(Beginning of Task material)

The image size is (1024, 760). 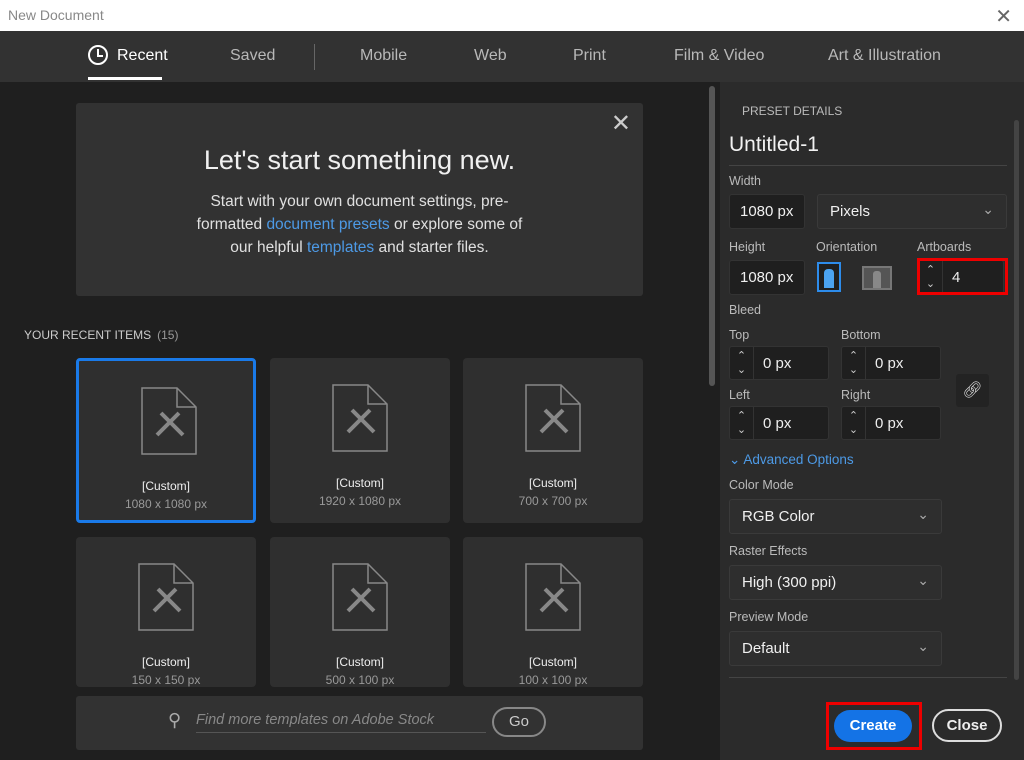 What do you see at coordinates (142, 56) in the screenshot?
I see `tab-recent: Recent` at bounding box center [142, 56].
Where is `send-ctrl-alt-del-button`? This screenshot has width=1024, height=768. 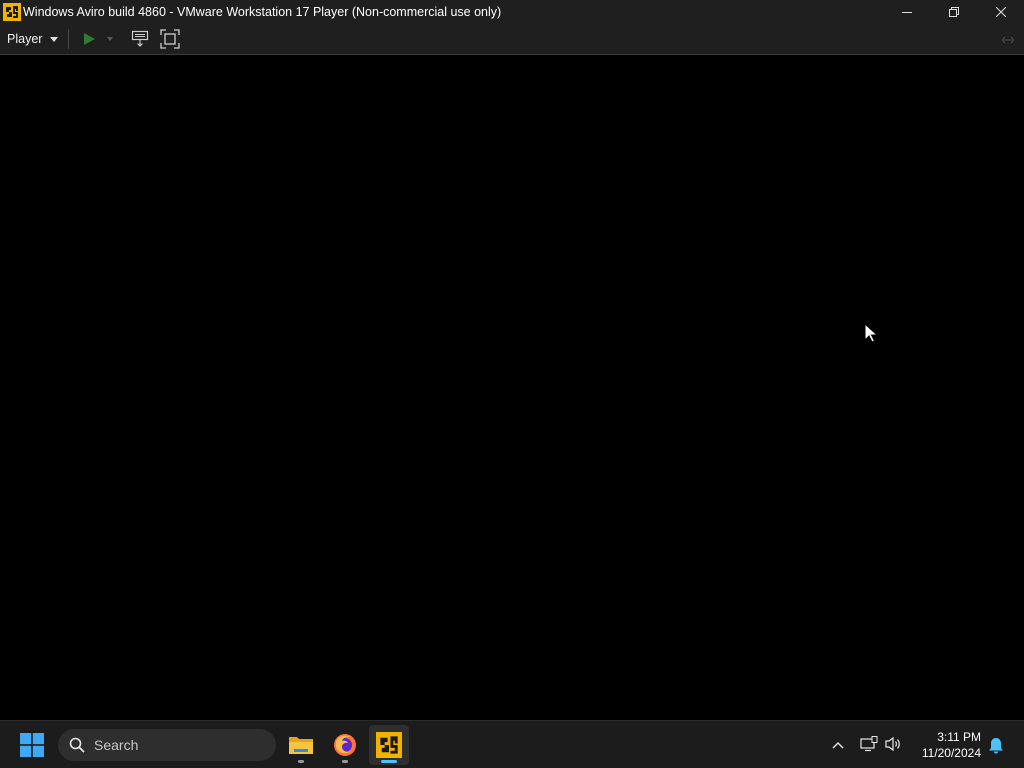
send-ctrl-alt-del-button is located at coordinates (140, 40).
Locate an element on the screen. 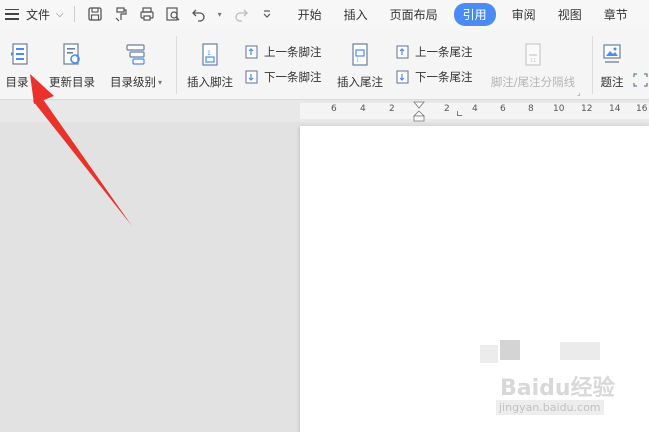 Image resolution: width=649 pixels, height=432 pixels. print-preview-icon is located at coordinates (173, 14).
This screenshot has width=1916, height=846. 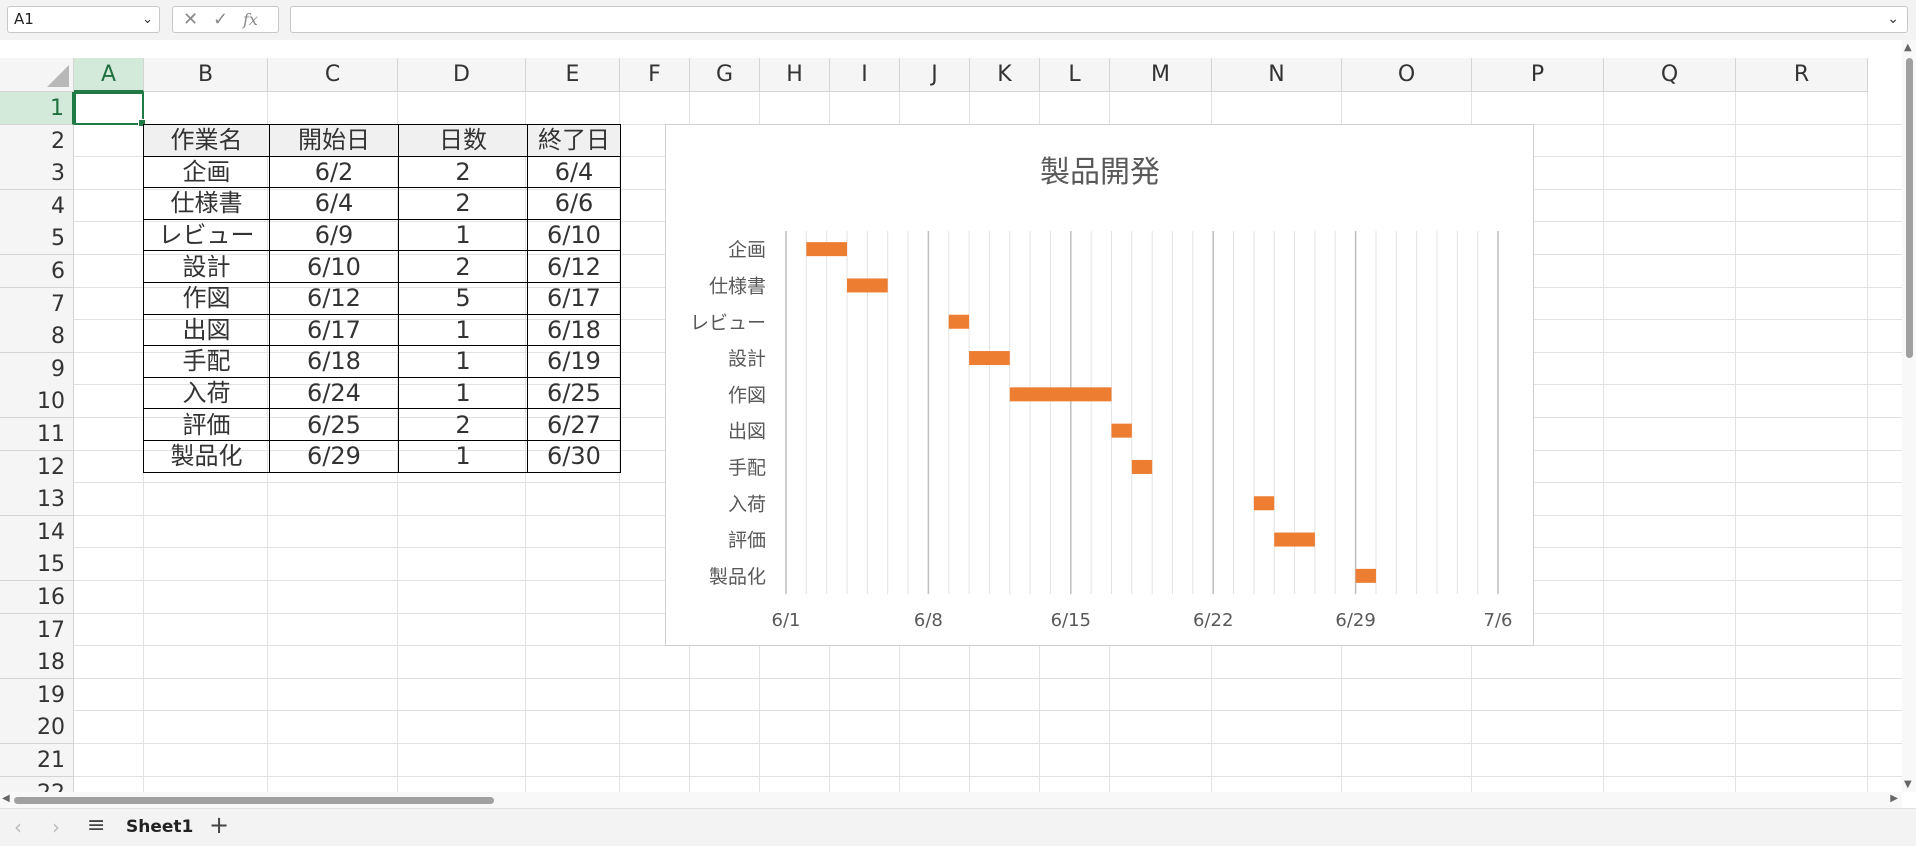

(End of Task material)
(Beginning of Task material)

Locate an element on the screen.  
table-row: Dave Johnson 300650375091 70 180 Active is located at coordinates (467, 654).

(End of Task material)

What needs to be done => Change "screenshot" to "screen capture" in the material starting at the line that contains "has width=1024, height=768." and ending at the line that contains "send-ctrl-alt-del-button is located", keeping everything else the same. Return only those lines, and leave the pictures out.

Answer space =>
Where is `send-ctrl-alt-del-button`? This screen capture has width=1024, height=768. 
send-ctrl-alt-del-button is located at coordinates (140, 40).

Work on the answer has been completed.